Tip: Pepsi One (sweetened with Splenda), actually tastes surprisingly good, and brings in 1 calorie per 8 oz serving.
- Avoid alcohol as much as possible. Alcohol (including beer, wine, liquor, etc) brings in a hefty amount of calories (7 kcal per gram), second only to fats (which bring in 9 kcal per gram). Especially damaging are alcoholic drinks containing added sugar (such as Margaritas, Pina Coladas, etc), or creamy alcoholic drinks containing added fats and sugar (such as the infamous Mudslide – which, depending on the size of the glass, may bring in up to 850 calories). So remember: Regardless of how well you may apply all other weight loss strategies on this page, one Mudslide is enough to kill it all…
- Limit your intake of cake and pie to one slice per day (or less). Pick fruit pies over other pies.
In particular, avoid cakes with plenty of frosting or butter cream. They contain plenty of “bad carbs” with high glycemic index.
- For the same reason, avoid ice-cream, especially on top of a cake or pie. The “à-la-mode” pie is a sure recipe for weight gain. If you must have ice-cream, choose low calorie versions and limit your portions to half a cup less than 2-3 times a week.
- As a more general application of the above, try to avoid all foods with high sugar content (especially highly processed, refined sugary products). Besides eliminating saturated fat from your diet, this will probably help you the most in your weight loss efforts. These 2 weight loss strategies (avoiding saturated fat and avoiding sugars) sum up the essence of an effective weight control diet.
So far, we’ve been dealing with the “don’t” part of our weight loss strategies.
Let’s now see what items you can and should eat to facilitate weight loss:
- Fresh fruit and vegetables: Eat 2-3 helpings per day, every day.
- Low fat yogurt (e.g., Dannon, Activia, Yoplait, etc): It’s good for your health and helpful in weight control.
- Fat-free milk (in moderation): It brings in quality proteins and calcium.
- Soy products (in moderation): They bring in monounsaturated (heart-healthy) fats and quality proteins.
- Whole grain breads and cereals: They are healthier than their refined (enriched) counterparts, and promote weight loss due to their high content of fiber.
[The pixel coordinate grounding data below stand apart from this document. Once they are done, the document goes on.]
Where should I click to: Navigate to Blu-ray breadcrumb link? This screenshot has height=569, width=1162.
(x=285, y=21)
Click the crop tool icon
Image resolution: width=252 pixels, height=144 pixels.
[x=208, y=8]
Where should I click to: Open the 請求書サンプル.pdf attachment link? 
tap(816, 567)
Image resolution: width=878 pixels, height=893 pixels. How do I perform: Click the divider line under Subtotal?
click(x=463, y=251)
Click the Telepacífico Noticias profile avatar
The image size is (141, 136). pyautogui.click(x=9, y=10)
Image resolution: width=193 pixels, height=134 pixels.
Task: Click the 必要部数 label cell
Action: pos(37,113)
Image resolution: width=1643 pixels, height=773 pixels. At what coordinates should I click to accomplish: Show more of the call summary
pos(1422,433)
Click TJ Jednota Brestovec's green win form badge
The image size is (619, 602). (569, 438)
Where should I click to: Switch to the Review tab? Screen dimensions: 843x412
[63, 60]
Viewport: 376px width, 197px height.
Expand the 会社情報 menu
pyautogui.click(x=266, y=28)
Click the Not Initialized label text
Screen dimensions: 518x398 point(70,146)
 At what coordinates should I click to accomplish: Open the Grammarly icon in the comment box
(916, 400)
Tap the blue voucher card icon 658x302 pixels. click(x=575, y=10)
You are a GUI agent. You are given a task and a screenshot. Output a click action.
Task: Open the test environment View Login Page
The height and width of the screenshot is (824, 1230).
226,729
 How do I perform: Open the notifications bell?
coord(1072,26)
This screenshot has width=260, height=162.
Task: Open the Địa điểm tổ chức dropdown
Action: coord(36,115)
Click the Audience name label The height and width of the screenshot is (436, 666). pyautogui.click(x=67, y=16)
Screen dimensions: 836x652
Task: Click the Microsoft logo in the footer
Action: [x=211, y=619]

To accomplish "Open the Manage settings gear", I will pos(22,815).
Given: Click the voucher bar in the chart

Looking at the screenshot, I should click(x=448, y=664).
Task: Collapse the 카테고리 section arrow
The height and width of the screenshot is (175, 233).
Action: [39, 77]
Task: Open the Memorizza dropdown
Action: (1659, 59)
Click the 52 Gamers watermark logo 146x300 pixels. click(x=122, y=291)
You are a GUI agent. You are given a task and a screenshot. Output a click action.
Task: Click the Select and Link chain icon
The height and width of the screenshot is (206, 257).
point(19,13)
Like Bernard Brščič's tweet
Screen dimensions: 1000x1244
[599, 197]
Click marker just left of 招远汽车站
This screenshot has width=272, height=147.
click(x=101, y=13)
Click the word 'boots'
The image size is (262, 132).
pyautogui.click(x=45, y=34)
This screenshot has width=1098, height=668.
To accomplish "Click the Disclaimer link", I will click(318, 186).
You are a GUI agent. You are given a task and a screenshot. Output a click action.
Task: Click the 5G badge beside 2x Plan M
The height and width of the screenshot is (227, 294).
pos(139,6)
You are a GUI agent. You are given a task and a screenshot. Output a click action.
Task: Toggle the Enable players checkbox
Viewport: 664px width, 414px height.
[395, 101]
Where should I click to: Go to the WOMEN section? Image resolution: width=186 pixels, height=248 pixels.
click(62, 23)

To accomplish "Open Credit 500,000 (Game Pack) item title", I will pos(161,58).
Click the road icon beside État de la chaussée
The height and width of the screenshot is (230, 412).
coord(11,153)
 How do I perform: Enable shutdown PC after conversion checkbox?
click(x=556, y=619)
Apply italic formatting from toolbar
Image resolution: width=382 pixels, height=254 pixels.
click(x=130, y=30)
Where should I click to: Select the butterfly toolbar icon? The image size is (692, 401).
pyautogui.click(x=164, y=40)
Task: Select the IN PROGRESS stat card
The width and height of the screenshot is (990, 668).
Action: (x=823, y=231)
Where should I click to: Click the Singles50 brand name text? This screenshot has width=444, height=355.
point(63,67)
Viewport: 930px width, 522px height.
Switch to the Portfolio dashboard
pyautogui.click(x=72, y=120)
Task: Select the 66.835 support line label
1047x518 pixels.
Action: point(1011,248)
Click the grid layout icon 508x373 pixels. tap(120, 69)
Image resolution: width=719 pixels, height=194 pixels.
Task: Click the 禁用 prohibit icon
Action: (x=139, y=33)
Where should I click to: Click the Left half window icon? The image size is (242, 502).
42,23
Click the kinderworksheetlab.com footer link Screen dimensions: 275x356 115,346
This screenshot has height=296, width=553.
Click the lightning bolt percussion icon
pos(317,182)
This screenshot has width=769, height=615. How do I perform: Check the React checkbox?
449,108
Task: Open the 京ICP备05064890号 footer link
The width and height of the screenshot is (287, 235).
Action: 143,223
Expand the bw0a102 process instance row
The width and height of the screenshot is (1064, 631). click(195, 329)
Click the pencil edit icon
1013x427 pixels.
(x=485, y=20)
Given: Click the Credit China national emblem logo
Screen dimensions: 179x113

However, for effective weight loss, limit the amount of bread you eat to 3 slices per day or less (at least during the initial phase of your weight loss program). Alternatives: 3 English muffins per day (or less), or 2 medium buns per day (or less).
- Choose whole grain rice and pasta over white rice and pasta. Remember, however, to limit your intake of pasta and rice during the initial phase of your weight loss program.
- Eat fish (grilled or broiled – not fried) 3-4 times a week, or take a daily supplement of omega-3-fatty acids (a compound found in fish oil, which is beneficial for your health and helpful in weight control. Note: Wild fish is a far better source of omega-3-fatty acids than farm-raised fish (due to the way farm-fish fed.)
- Drink green tea and oolong tea – they are rich in antioxidants which accelerate weight loss and have an overall rejuvenating effect on the body.
For more ideas on what foods to eat, see our List of Healthy Foods.
To sum it all up, here are the most important weight loss strategies:
- Minimize the amount of saturated fats in your diet.
- Minimize the sugars in your diet.
- Maximize the whole grain products (fiber) in your diet.
- Exercise, at least walk (if at all possible)
- And last but not least: Don’t ever give up on your weight loss plan!
Follow these weight loss strategies and you’ll be a whole lot closer to managing your weight effectively. And remember, weight loss strategies work only if applied consistently day-in day-out.